== Registros de dados

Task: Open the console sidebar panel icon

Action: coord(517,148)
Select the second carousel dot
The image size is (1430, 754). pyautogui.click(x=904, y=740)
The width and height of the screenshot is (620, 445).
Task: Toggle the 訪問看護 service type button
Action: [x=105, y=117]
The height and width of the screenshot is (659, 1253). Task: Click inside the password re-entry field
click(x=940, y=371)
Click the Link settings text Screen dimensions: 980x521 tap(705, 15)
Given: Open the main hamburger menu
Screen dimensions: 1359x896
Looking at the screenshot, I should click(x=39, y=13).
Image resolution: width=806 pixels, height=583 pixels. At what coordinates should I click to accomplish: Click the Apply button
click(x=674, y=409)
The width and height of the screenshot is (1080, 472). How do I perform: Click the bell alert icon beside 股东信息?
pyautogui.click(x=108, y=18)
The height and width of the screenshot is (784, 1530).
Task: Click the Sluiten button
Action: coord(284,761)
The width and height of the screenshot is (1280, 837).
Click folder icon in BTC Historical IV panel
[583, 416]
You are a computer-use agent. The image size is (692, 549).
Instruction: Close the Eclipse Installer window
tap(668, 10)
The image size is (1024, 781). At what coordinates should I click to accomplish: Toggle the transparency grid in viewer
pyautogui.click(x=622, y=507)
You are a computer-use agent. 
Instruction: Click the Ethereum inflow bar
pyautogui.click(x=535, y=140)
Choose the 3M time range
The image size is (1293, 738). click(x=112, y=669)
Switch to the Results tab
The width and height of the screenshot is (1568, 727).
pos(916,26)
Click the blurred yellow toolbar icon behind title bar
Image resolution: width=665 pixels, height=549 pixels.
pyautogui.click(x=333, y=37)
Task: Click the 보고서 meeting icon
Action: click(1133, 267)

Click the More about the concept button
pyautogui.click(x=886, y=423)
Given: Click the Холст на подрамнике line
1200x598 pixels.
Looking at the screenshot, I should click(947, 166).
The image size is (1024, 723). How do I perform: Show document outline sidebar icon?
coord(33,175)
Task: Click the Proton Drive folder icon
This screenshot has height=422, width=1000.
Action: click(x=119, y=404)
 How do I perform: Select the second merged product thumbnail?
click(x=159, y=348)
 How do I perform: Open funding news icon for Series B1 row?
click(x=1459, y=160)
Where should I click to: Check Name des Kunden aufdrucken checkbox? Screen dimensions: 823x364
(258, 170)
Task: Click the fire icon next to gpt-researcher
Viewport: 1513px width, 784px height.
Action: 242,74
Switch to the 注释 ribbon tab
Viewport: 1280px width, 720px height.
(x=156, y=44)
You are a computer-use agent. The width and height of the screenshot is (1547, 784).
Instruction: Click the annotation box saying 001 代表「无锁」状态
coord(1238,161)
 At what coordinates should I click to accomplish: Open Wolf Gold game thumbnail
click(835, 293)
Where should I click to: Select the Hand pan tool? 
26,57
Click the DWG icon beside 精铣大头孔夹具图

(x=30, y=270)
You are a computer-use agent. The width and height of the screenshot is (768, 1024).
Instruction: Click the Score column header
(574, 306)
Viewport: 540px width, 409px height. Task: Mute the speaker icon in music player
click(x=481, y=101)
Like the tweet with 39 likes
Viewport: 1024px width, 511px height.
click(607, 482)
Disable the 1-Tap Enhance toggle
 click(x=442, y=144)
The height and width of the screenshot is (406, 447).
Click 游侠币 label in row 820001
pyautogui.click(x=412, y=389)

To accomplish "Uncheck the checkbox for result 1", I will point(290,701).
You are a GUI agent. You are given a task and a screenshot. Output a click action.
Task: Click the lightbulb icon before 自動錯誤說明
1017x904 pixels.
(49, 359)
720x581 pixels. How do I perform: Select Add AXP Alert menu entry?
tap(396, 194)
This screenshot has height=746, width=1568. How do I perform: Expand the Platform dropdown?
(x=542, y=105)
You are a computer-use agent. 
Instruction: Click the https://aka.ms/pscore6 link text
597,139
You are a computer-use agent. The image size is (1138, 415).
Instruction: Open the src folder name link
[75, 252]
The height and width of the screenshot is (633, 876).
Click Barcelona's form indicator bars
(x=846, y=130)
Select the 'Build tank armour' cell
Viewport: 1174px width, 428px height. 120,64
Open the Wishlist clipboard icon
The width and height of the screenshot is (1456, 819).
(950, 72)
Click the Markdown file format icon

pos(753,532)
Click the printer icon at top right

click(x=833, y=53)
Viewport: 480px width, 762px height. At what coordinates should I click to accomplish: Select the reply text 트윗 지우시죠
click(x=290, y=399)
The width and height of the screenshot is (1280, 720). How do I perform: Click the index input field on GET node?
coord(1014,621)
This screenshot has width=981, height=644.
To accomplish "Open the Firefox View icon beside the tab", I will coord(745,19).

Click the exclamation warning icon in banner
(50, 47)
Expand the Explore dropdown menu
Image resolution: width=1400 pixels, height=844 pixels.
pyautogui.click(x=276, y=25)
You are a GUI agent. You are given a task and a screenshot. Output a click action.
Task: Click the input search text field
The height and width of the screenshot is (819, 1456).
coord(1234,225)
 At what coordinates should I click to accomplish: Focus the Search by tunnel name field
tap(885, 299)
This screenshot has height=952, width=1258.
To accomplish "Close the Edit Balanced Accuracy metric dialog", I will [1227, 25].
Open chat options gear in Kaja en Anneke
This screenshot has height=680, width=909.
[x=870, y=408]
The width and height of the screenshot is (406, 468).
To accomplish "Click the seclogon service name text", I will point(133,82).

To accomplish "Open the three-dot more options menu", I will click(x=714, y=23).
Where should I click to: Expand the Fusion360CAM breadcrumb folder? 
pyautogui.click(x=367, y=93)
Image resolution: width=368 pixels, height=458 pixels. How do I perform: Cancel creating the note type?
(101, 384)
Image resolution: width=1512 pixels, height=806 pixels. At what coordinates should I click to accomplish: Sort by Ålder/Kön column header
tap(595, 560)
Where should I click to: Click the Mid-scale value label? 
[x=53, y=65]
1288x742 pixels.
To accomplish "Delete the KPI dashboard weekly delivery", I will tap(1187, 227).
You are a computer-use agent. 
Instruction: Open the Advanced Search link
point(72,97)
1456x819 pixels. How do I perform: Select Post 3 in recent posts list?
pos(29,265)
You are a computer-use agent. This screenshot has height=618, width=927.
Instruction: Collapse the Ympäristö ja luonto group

====

Apresente todas as linhas da listagem como uma lista numerada e omita as linhas em branco.

1. Task: Open the console sidebar panel icon
2. Action: coord(517,148)
3. Select the second carousel dot
4. The image size is (1430, 754). pyautogui.click(x=904, y=740)
5. The width and height of the screenshot is (620, 445).
6. Task: Toggle the 訪問看護 service type button
7. Action: [x=105, y=117]
8. The height and width of the screenshot is (659, 1253). Task: Click inside the password re-entry field
9. click(x=940, y=371)
10. Click the Link settings text Screen dimensions: 980x521 tap(705, 15)
11. Given: Open the main hamburger menu
12. Screen dimensions: 1359x896
13. Looking at the screenshot, I should click(x=39, y=13).
14. Image resolution: width=806 pixels, height=583 pixels. At what coordinates should I click to accomplish: Click the Apply button
15. click(x=674, y=409)
16. The width and height of the screenshot is (1080, 472). How do I perform: Click the bell alert icon beside 股东信息?
17. pyautogui.click(x=108, y=18)
18. The height and width of the screenshot is (784, 1530).
19. Task: Click the Sluiten button
20. Action: coord(284,761)
21. The width and height of the screenshot is (1280, 837).
22. Click folder icon in BTC Historical IV panel
23. [583, 416]
24. You are a computer-use agent. The image size is (692, 549).
25. Instruction: Close the Eclipse Installer window
26. tap(668, 10)
27. The image size is (1024, 781). At what coordinates should I click to accomplish: Toggle the transparency grid in viewer
28. pyautogui.click(x=622, y=507)
29. You are a computer-use agent. 
30. Instruction: Click the Ethereum inflow bar
31. pyautogui.click(x=535, y=140)
32. Choose the 3M time range
33. The image size is (1293, 738). click(x=112, y=669)
34. Switch to the Results tab
35. The width and height of the screenshot is (1568, 727).
36. pos(916,26)
37. Click the blurred yellow toolbar icon behind title bar
38. Image resolution: width=665 pixels, height=549 pixels.
39. pyautogui.click(x=333, y=37)
40. Task: Click the 보고서 meeting icon
41. Action: click(1133, 267)
42. Click the More about the concept button
43. pyautogui.click(x=886, y=423)
44. Given: Click the Холст на подрамнике line
45. 1200x598 pixels.
46. Looking at the screenshot, I should click(947, 166).
47. The image size is (1024, 723). How do I perform: Show document outline sidebar icon?
48. coord(33,175)
49. Task: Click the Proton Drive folder icon
50. This screenshot has height=422, width=1000.
51. Action: click(x=119, y=404)
52.  How do I perform: Select the second merged product thumbnail?
53. click(x=159, y=348)
54.  How do I perform: Open funding news icon for Series B1 row?
55. click(x=1459, y=160)
56. Where should I click to: Check Name des Kunden aufdrucken checkbox? Screen dimensions: 823x364
57. (258, 170)
58. Task: Click the fire icon next to gpt-researcher
59. Viewport: 1513px width, 784px height.
60. Action: 242,74
61. Switch to the 注释 ribbon tab
62. Viewport: 1280px width, 720px height.
63. (x=156, y=44)
64. You are a computer-use agent. The width and height of the screenshot is (1547, 784).
65. Instruction: Click the annotation box saying 001 代表「无锁」状态
66. coord(1238,161)
67.  At what coordinates should I click to accomplish: Open Wolf Gold game thumbnail
68. click(835, 293)
69. Where should I click to: Select the Hand pan tool? 
70. 26,57
71. Click the DWG icon beside 精铣大头孔夹具图
72. (x=30, y=270)
73. You are a computer-use agent. The width and height of the screenshot is (768, 1024).
74. Instruction: Click the Score column header
75. (574, 306)
76. Viewport: 540px width, 409px height. Task: Mute the speaker icon in music player
77. click(x=481, y=101)
78. Like the tweet with 39 likes
79. Viewport: 1024px width, 511px height.
80. click(607, 482)
81. Disable the 1-Tap Enhance toggle
82.  click(x=442, y=144)
83. The height and width of the screenshot is (406, 447).
84. Click 游侠币 label in row 820001
85. pyautogui.click(x=412, y=389)
86. To accomplish "Uncheck the checkbox for result 1", I will point(290,701).
87. You are a GUI agent. You are given a task and a screenshot. Output a click action.
88. Task: Click the lightbulb icon before 自動錯誤說明
89. 1017x904 pixels.
90. (49, 359)
91. 720x581 pixels. How do I perform: Select Add AXP Alert menu entry?
92. tap(396, 194)
93. This screenshot has height=746, width=1568. How do I perform: Expand the Platform dropdown?
94. (x=542, y=105)
95. You are a computer-use agent. 
96. Instruction: Click the https://aka.ms/pscore6 link text
97. 597,139
98. You are a computer-use agent. The image size is (1138, 415).
99. Instruction: Open the src folder name link
100. [75, 252]
101. The height and width of the screenshot is (633, 876).
102. Click Barcelona's form indicator bars
103. (x=846, y=130)
104. Select the 'Build tank armour' cell
105. Viewport: 1174px width, 428px height. 120,64
106. Open the Wishlist clipboard icon
107. The width and height of the screenshot is (1456, 819).
108. (950, 72)
109. Click the Markdown file format icon
110. pos(753,532)
111. Click the printer icon at top right
112. click(x=833, y=53)
113. Viewport: 480px width, 762px height. At what coordinates should I click to accomplish: Select the reply text 트윗 지우시죠
114. click(x=290, y=399)
115. The width and height of the screenshot is (1280, 720). How do I perform: Click the index input field on GET node?
116. coord(1014,621)
117. This screenshot has width=981, height=644.
118. To accomplish "Open the Firefox View icon beside the tab", I will coord(745,19).
119. Click the exclamation warning icon in banner
120. (50, 47)
121. Expand the Explore dropdown menu
122. Image resolution: width=1400 pixels, height=844 pixels.
123. pyautogui.click(x=276, y=25)
124. You are a GUI agent. You are given a task and a screenshot. Output a click action.
125. Task: Click the input search text field
126. The height and width of the screenshot is (819, 1456).
127. coord(1234,225)
128.  At what coordinates should I click to accomplish: Focus the Search by tunnel name field
129. tap(885, 299)
130. This screenshot has height=952, width=1258.
131. To accomplish "Close the Edit Balanced Accuracy metric dialog", I will [1227, 25].
132. Open chat options gear in Kaja en Anneke
133. This screenshot has height=680, width=909.
134. [x=870, y=408]
135. The width and height of the screenshot is (406, 468).
136. To accomplish "Click the seclogon service name text", I will point(133,82).
137. To accomplish "Open the three-dot more options menu", I will click(x=714, y=23).
138. Where should I click to: Expand the Fusion360CAM breadcrumb folder? 
139. pyautogui.click(x=367, y=93)
140. Image resolution: width=368 pixels, height=458 pixels. How do I perform: Cancel creating the note type?
141. (101, 384)
142. Image resolution: width=1512 pixels, height=806 pixels. At what coordinates should I click to accomplish: Sort by Ålder/Kön column header
143. tap(595, 560)
144. Where should I click to: Click the Mid-scale value label? 
145. [x=53, y=65]
146. 1288x742 pixels.
147. To accomplish "Delete the KPI dashboard weekly delivery", I will tap(1187, 227).
148. You are a computer-use agent. 
149. Instruction: Open the Advanced Search link
150. point(72,97)
151. 1456x819 pixels. How do I perform: Select Post 3 in recent posts list?
152. pos(29,265)
153. You are a computer-use agent. This screenshot has height=618, width=927.
154. Instruction: Collapse the Ympäristö ja luonto group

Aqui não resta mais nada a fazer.